Le cose nascono semplici. Le idee sono semplici: è l’uomo che è complicato. “Alphatype” è nato per caso. Come la maggioranza dei bambini nel mondo. Avevo completato un lavoro di tre anni, creando 5 alfabeti completi. Immagina il valore di ogni marchio-lettera se ci fosse stato un committente dietro. Di questi 150 type ne ho scelti metà da portare su tela o su acciaio, in formato 100×100 cm. Alla fine dei tre anni, ho fotografato queste opere e ho iniziato a riprodurle su formati più piccoli, mettendole assieme.
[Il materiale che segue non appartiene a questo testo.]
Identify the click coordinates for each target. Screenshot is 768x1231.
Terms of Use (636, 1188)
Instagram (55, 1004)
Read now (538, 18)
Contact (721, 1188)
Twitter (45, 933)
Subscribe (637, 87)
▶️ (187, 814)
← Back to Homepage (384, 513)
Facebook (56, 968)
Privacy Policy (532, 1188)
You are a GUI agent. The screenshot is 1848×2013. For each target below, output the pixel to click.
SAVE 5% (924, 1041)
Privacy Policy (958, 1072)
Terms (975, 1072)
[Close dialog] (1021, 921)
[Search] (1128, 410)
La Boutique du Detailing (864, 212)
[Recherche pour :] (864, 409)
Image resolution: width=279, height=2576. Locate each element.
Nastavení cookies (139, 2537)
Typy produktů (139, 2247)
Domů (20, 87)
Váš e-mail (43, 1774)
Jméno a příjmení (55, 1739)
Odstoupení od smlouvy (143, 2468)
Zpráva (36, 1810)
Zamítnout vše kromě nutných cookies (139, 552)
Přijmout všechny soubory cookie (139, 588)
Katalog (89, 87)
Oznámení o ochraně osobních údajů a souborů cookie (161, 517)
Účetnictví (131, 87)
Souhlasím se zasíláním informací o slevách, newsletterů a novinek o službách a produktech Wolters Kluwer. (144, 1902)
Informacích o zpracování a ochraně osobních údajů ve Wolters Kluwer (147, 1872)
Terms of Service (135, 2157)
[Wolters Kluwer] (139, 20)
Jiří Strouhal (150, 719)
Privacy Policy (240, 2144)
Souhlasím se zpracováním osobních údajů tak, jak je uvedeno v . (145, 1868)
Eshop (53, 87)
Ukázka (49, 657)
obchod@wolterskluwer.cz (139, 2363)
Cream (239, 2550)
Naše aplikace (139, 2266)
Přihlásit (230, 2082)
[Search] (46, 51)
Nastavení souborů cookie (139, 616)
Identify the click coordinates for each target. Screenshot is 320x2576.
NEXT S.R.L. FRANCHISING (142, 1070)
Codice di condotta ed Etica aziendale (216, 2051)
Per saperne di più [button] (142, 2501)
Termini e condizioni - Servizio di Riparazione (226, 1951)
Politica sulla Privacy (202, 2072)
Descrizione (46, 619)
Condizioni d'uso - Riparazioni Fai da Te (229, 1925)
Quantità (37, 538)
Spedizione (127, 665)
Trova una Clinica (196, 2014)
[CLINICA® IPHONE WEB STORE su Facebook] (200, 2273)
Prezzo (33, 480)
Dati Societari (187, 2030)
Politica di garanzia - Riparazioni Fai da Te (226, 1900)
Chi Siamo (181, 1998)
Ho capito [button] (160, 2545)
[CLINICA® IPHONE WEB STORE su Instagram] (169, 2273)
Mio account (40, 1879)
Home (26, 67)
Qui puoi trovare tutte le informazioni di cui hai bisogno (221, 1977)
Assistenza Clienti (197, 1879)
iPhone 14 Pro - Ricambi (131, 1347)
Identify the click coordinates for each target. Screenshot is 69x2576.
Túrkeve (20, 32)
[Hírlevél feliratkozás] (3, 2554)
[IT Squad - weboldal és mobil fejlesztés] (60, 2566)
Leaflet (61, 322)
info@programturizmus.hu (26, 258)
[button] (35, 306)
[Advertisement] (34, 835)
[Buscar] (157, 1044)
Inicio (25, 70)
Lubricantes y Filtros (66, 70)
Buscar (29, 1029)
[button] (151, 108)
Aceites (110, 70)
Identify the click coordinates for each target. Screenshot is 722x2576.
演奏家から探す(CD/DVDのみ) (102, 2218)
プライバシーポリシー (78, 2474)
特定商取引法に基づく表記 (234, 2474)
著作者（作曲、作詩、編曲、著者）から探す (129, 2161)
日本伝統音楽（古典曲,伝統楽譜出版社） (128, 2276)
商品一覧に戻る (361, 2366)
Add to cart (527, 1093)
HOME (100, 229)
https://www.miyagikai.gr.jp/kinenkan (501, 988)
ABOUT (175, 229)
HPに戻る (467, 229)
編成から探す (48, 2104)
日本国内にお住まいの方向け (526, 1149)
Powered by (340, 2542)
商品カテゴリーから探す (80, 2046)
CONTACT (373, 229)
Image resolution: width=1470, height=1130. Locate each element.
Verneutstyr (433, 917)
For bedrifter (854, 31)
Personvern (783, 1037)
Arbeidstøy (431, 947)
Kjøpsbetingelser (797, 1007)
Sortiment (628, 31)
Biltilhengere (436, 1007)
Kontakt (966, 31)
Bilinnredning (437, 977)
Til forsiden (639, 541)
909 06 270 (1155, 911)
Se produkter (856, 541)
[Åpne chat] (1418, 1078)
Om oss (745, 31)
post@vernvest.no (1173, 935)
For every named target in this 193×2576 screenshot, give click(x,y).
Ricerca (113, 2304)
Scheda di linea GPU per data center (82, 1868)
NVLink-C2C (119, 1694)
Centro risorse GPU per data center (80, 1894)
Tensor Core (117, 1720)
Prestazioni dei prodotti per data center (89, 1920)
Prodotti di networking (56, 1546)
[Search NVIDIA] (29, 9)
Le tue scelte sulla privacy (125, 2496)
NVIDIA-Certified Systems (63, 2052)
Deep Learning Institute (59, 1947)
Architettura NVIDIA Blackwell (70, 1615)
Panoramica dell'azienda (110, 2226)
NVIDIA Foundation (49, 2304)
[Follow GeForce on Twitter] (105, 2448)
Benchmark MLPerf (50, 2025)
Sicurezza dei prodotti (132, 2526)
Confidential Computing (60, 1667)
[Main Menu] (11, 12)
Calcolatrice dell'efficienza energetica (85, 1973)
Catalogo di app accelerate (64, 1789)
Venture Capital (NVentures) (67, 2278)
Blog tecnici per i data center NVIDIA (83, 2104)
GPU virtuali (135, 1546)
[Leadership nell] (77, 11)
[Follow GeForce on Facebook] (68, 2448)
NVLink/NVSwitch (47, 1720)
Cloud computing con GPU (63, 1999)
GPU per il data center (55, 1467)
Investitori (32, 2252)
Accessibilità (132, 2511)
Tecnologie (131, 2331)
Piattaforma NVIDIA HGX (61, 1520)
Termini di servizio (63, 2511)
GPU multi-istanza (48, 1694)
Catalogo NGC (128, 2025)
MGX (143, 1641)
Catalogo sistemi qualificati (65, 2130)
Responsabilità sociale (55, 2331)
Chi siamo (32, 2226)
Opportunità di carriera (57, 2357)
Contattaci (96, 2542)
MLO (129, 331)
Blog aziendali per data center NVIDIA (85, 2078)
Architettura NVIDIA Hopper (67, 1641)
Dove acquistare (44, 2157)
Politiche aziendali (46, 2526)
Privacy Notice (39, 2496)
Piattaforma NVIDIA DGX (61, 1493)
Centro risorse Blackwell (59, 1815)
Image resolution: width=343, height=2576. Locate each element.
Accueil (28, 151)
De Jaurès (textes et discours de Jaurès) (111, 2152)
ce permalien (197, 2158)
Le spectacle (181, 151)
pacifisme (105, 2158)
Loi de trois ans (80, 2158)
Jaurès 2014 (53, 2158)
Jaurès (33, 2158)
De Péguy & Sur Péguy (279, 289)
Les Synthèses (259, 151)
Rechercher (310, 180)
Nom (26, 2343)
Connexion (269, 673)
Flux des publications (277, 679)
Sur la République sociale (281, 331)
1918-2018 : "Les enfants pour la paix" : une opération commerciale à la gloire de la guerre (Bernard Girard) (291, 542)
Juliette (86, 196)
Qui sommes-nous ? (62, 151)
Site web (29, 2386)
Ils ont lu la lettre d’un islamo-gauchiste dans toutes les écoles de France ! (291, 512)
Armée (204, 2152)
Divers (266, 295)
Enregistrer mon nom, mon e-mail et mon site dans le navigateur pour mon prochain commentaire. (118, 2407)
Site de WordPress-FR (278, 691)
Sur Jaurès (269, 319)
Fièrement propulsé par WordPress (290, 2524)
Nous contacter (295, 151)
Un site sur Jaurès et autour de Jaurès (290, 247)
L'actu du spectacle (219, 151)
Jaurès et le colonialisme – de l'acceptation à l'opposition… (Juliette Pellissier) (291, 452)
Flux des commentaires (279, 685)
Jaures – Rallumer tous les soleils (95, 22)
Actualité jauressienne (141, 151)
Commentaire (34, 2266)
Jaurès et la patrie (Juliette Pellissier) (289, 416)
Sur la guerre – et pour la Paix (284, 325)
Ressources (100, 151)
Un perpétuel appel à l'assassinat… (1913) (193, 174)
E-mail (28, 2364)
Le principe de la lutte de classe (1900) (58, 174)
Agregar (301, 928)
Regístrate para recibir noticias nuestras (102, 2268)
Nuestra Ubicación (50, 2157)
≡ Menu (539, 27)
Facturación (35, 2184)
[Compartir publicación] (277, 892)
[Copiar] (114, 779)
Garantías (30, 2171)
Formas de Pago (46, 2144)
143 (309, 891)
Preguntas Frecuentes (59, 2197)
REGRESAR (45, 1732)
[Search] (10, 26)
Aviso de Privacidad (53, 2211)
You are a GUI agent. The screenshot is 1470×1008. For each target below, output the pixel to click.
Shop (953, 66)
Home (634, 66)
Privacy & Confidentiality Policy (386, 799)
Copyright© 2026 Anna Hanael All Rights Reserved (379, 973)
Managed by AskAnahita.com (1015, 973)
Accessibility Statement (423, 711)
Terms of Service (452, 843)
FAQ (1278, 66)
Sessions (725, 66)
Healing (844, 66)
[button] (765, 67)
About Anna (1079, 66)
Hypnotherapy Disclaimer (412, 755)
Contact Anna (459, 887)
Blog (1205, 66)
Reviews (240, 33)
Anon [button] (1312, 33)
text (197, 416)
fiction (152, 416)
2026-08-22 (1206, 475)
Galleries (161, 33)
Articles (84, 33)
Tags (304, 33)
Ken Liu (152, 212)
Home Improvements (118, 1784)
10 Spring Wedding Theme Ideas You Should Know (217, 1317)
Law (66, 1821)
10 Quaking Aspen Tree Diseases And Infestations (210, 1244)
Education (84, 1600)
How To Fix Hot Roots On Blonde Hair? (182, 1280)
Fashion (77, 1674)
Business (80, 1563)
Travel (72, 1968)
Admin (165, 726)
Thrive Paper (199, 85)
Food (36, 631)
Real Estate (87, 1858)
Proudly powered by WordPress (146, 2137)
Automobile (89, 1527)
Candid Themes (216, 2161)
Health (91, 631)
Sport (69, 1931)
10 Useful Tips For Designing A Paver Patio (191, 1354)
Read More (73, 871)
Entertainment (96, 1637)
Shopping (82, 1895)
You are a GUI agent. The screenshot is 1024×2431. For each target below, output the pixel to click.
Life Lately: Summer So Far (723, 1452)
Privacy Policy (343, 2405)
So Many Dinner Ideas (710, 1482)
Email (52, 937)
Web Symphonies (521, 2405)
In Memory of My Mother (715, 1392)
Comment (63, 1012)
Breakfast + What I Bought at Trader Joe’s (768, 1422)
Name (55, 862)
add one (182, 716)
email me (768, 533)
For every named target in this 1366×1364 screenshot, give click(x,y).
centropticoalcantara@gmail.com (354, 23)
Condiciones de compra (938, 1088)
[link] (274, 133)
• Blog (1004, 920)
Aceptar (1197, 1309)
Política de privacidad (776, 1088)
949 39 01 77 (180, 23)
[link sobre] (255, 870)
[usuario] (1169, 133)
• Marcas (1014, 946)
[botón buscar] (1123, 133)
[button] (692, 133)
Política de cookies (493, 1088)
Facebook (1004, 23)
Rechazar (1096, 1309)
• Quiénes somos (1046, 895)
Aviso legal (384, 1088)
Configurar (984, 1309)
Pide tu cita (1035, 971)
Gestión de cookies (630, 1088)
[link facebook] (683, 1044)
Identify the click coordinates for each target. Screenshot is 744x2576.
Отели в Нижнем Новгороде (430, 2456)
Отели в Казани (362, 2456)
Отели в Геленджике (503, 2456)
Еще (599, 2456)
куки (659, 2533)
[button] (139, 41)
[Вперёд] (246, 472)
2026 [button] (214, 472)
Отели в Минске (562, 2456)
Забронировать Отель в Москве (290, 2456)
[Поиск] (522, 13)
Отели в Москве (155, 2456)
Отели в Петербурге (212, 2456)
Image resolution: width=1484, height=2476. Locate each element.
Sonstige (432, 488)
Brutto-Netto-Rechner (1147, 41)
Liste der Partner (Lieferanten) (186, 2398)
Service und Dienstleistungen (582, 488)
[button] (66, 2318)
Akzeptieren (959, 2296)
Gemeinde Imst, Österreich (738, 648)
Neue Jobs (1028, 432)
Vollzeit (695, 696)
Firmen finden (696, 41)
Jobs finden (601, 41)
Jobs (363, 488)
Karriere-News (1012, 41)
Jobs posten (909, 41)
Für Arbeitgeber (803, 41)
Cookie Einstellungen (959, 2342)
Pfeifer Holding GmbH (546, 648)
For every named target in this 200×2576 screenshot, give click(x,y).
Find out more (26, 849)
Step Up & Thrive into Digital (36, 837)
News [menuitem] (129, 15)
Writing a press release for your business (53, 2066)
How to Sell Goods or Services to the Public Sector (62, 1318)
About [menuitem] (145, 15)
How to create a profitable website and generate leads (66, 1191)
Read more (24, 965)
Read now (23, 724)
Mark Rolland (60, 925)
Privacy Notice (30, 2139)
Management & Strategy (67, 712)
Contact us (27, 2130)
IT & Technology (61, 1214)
Il lavoro di Alighiero Boetti, ovviamente, è eccezionale, ma è lontanissimo da me. Io trovo ispirazione maggiore nell’arte orientale, in un maestro come Xu Bing ed il suo Book from the Sky. Perciò il mio interesse in questa combinazione di lettere era la descrizione della perdita della parola, non il ritrovare un messaggio nel quadro. Le mie lettere formano “non-parole” senza significato, discorsi non-sense composti da successioni di lettere-immagini. Il mio modus operandi è perciò formare combinazioni nuove, seguendo la legge del caso anziché quella della logica, usando la stampa digitale su grandi formati e rilavorandoci successivamente per ulteriori stratificazioni.
Lorenzo Marini
Poi, con il curatore Sabino Maria Frassà, già prima di “AlphaCube”, si parlava spesso del mio lavoro di linguaggio e comunicazione, dell’ascesa dell’emoticon e dell’ultima trasformazione della comunicazione. Così lui mi ha chiesto perché non trasportassi queste mie riflessioni su tela: in questo modo è nata la mostra milanese “Out of Words“. Era perfetta per il nuovo ciclo di mostre Gaggenau On Air, che esplora appunto come “il presente sia il futuro del passato”. Ora non so cosa mi capiterà e cosa inventerò, ma è il bello della vita e dell’arte. Renoir ha detto: “Una mattina, siccome uno di noi aveva finito il nero, si iniziò ad usare il blu. Così è nato l’impressionismo.”
– Un consiglio per i giovani artisti? Lorenzo Marini
Solo un consiglio: non mollare mai. Never give up. Un santo è un peccatore che non si è mai arreso.